InfluxDB tags versus fields#

When writing data to InfluxDB, you have to decide which values should be tags and which should be fields.

Hint

If the value is likely to be used in a “WHERE” clause in queries, and if it has fewer than 10,000 possible values, it should be a tag.

Tags are indexed, which means you can use them as filters efficiently in InfluxDB queries.

It can be difficult to decide what should be a tag and what should be a field, but here are some guidelines:

  • If it’s a value that will be aggregated and graphed over time, like the duration of a query, then it should be a field, because you’ll never be filtering on it.

  • If it’s metadata like which app generated the event, then it should be a tag.

See also the official InfluxDB documentation on tags versus fields for more information.
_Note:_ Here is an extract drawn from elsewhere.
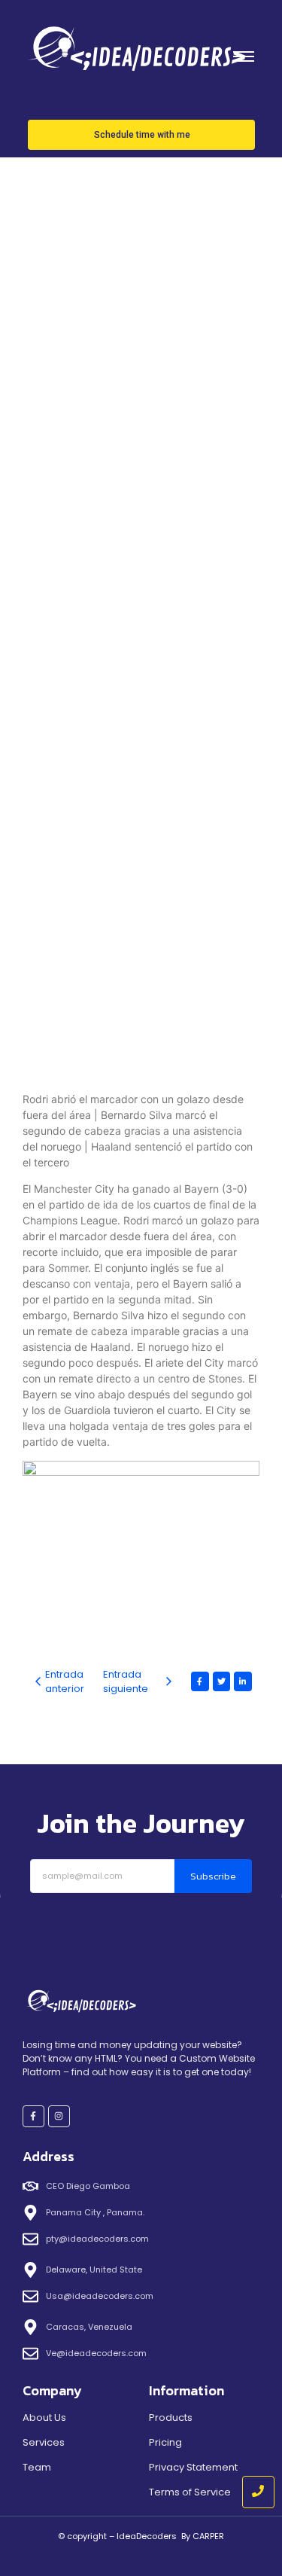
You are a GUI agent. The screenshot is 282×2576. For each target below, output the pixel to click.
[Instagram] (59, 2116)
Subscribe (213, 1876)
One thing to keep in mind is that tags shouldn’t have a large number of distinct values. That could lead to a high-cardinality dataset in InfluxDB, especially when combined with other tags with many distinct values. A high-cardinality dataset could greatly increase the memory usage of the InfluxDB instance and decrease query performance across the board.

How many values is too many? There’s not a lot of concrete advice on that, and it depends a lot on other tags and the composition of the entire dataset, so let’s say 10,000 for now. This means if you have a username on an event, it can be a tag.